=== Begin Enclosure ===
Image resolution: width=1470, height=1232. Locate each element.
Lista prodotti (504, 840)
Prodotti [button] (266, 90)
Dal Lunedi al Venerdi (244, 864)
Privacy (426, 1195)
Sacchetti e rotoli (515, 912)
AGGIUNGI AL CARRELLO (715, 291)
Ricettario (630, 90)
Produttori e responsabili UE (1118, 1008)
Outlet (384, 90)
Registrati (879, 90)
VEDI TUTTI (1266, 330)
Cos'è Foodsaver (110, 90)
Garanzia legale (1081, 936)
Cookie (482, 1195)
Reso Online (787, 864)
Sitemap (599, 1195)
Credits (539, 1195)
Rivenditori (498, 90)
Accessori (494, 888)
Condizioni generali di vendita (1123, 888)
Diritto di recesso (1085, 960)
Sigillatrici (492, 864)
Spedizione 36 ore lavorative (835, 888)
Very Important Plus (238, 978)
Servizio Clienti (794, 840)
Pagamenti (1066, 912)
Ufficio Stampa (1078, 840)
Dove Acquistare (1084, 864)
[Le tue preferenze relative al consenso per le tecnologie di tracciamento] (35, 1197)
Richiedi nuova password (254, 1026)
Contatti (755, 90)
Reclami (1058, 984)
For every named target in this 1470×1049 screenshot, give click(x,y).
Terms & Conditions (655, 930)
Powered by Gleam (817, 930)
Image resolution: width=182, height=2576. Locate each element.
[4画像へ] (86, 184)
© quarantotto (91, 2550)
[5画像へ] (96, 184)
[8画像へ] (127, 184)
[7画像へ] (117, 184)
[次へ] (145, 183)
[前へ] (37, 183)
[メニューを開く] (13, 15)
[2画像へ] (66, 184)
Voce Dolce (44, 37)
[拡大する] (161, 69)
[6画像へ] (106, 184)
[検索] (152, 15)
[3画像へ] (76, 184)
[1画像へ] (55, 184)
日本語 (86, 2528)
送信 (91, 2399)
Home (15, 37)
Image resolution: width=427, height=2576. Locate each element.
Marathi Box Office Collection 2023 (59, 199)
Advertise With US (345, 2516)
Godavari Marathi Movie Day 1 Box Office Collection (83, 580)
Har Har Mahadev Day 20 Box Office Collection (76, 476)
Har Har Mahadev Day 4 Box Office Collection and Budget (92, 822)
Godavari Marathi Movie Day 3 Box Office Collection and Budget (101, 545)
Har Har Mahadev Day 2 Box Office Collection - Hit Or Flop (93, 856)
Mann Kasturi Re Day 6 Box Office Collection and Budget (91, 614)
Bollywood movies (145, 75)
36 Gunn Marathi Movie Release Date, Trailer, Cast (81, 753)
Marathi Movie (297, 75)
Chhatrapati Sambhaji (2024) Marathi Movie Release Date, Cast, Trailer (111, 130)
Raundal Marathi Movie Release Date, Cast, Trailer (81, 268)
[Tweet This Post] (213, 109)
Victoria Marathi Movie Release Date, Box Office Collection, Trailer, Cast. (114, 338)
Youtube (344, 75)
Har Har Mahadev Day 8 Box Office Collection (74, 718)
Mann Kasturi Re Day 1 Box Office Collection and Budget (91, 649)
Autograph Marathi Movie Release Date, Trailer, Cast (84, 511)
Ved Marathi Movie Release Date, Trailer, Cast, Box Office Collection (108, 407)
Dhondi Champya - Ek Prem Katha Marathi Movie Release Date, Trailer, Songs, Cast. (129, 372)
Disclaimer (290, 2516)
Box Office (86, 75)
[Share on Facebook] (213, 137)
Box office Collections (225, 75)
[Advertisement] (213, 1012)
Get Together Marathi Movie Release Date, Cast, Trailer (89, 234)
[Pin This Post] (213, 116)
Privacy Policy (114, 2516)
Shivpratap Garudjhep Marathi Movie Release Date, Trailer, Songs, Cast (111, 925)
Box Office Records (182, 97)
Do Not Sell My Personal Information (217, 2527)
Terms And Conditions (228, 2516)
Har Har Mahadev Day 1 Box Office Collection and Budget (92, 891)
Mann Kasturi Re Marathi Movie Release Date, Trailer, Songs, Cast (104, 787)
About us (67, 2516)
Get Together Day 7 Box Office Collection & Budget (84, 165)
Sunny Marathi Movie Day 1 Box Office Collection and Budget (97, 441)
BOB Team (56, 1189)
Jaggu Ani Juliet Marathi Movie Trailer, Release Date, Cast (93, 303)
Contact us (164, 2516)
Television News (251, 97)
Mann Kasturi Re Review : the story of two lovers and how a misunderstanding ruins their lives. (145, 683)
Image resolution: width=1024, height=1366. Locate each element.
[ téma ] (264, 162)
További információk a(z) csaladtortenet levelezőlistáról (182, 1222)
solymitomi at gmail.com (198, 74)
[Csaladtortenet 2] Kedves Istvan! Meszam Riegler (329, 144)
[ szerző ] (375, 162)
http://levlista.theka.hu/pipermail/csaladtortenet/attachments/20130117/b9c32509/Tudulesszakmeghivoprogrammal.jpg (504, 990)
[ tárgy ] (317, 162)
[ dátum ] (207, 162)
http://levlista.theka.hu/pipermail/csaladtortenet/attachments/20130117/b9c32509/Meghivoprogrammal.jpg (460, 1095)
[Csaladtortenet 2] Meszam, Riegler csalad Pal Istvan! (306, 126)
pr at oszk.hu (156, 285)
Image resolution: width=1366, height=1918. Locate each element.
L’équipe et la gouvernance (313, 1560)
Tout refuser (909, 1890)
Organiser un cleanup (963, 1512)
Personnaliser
=== End Enclosure ===
**Problem to work on**
Taking the entries above, write out exactly the lines starting with the line containing "Har Har Mahadev Day 1" and going on through the line containing "Jaggu Ani Juliet", both included, and nothing else.

**Answer to this task**
Har Har Mahadev Day 1 Box Office Collection and Budget (92, 891)
Mann Kasturi Re Marathi Movie Release Date, Trailer, Songs, Cast (104, 787)
About us (67, 2516)
Get Together Day 7 Box Office Collection & Budget (84, 165)
Sunny Marathi Movie Day 1 Box Office Collection and Budget (97, 441)
BOB Team (56, 1189)
Jaggu Ani Juliet Marathi Movie Trailer, Release Date, Cast (93, 303)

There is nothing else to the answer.